How Not to Get Replaced By AI

Everyone's worried about being replaced by AI, but there's really only one thing you need to do to become irreplaceable.

AICreativity

How Not to Get Replaced by AI

And the surprising idea from the father of quantum computing that explains it

David Deutsch, the father of quantum computing, once defined creativity as “the capacity to produce new explanations.” That idea might sound abstract — but it’s actually the clearest answer to a question more and more people are asking:

How do I make sure I’m not replaced by AI?

Because yes, AI is coming for white-collar jobs. But anyone who’s actually used these tools knows they can’t do everything.

So what separates the replaceable from the irreplaceable?

Let’s find out.

What AI will replace

AI replaces information processing.

If you're job is summarising data or conducting researching... I have bad news for you. These are the exact things AI is amazing at. Every large organisation is currently using AI to do this already and its only a matter of time before the entry level jobs in these areas disappear.

Might be time for a career change.

The one thing that makes you irreplaceable

There is something current AI's are fundamentally incapable of.

Creativity.

Some people (wrongly) believe that AI in its current form is creative. Large Language Models (what most people mean when referring to AI) are inherently incapable of being creative, although they can present quite a strong illusion of creativity.

AI can only generalise from its training data.

If you're wondering how replaceable you are, the only question you need to ask is "how creative is what I'm doing?". Your level of replaceability is directly proportional to your level of creativity.

Which begs the question:

What is creativity?

Deutsch puts it simply: “the capacity to produce new explanations.”

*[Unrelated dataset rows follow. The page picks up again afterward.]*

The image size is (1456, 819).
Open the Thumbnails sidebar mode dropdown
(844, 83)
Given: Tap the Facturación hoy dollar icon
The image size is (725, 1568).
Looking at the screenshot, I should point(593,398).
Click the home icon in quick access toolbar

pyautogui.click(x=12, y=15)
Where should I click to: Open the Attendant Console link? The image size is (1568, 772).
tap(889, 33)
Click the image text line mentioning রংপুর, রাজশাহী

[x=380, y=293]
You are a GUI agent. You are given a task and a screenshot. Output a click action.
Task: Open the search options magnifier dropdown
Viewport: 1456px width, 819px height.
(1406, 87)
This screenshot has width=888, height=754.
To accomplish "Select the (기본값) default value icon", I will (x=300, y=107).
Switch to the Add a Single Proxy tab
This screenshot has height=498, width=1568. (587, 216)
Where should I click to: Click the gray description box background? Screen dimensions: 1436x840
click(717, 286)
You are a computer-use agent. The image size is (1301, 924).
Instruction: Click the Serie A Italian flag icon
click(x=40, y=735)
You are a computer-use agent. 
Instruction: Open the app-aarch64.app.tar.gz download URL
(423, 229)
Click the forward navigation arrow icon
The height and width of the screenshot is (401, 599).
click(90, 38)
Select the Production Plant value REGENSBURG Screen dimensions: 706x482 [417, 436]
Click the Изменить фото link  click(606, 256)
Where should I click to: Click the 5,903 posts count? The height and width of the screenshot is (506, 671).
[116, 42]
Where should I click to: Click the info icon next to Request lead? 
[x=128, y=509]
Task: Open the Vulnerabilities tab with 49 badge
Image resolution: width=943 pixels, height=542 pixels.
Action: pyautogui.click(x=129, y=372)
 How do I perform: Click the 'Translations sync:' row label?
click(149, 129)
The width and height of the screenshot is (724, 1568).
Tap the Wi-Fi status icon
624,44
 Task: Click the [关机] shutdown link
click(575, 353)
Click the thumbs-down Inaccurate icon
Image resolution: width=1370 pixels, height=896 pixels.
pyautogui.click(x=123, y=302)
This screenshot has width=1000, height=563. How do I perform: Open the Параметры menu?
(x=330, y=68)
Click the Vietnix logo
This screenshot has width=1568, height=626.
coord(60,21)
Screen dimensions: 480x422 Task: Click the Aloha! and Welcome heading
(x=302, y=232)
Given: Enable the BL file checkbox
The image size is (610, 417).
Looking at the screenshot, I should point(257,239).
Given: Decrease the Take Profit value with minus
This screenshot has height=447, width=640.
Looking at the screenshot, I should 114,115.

That might sound abstract, but it’s actually the most practical skill in the world.

Creativity isn’t about painting or poetry. It’s not about being “artistic.” It’s about solving problems in ways no one else has thought of. It’s making connections others don’t see. It’s inventing something better, not because the data told you to, but because you saw it.

AI can remix what already exists. It can summarise, optimise, and predict. But it can’t truly invent. It can’t ask “what if?” and chase that question through uncertainty.

That’s creativity.

How to become more creative

If creativity is the ability to produce new explanations, then becoming more creative isn’t about being more artistic, it’s about being more curious, more bold, and more willing to be wrong.

David Deutsch argues that all knowledge begins with guesses, not facts. So if you want to be more creative, start by making better guesses. Ask better questions. Look at what everyone else takes for granted and challenge it. Try ideas that might not work. Explain things in your own words, not just the ones you've been taught. Creativity isn't a spark, it’s a habit of thinking differently and persisting through uncertainty until something clicks.

AI doesn’t do that. It can’t. But you can.

And in the age of automation, that might be the most valuable skill left.